---------- Data provided
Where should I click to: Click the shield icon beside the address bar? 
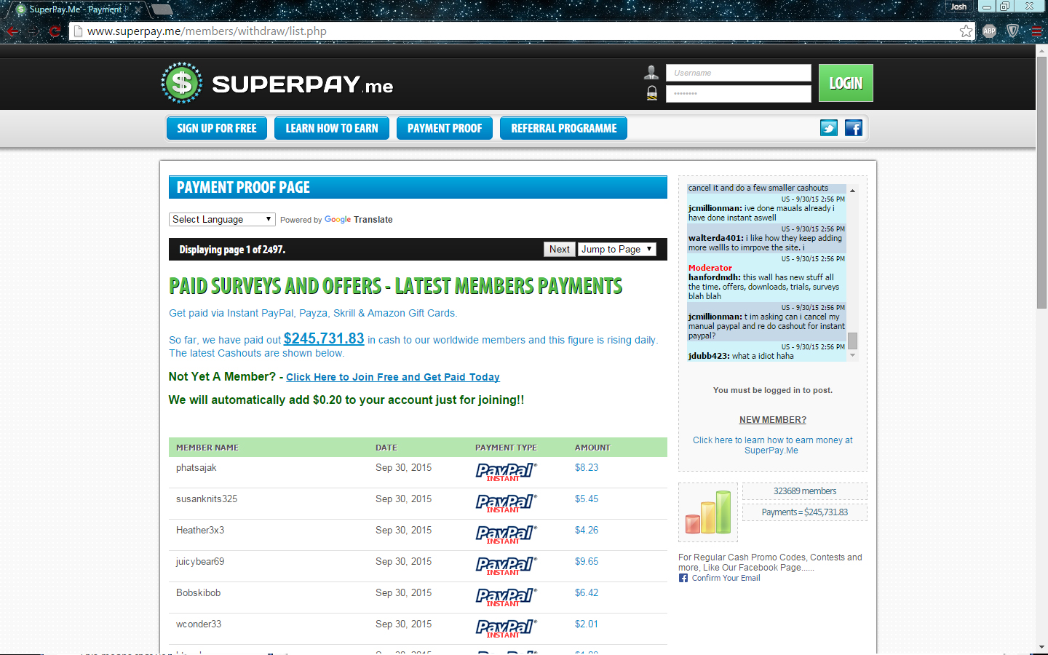click(1012, 31)
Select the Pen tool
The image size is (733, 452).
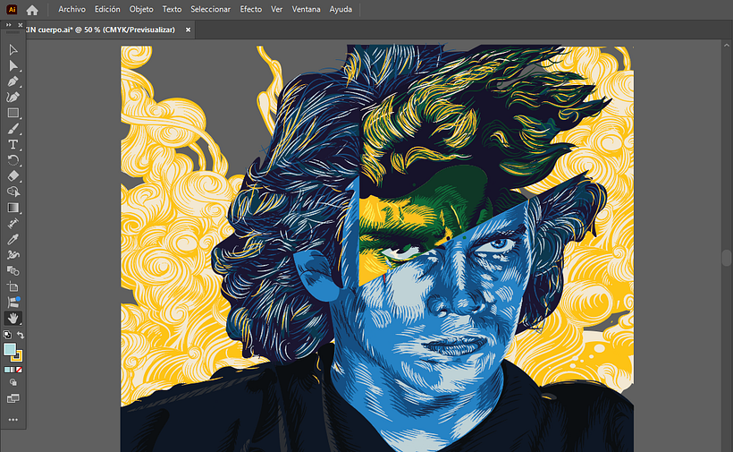13,81
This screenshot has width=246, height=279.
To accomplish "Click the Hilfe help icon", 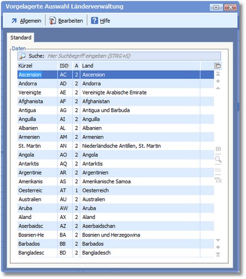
--------------------
■ Request
Put every line of the records above into a JSON list of strings, one string per line, with blank lines omitted. Leave the pictures out of the answer.

■ Response to the exercise
[
  "Where should I click to: Click the shield icon beside the address bar? ",
  "click(1012, 31)",
  "Select the Pen tool",
  "The image size is (733, 452).",
  "13,81",
  "This screenshot has width=246, height=279.",
  "To accomplish \"Click the Hilfe help icon\", "
]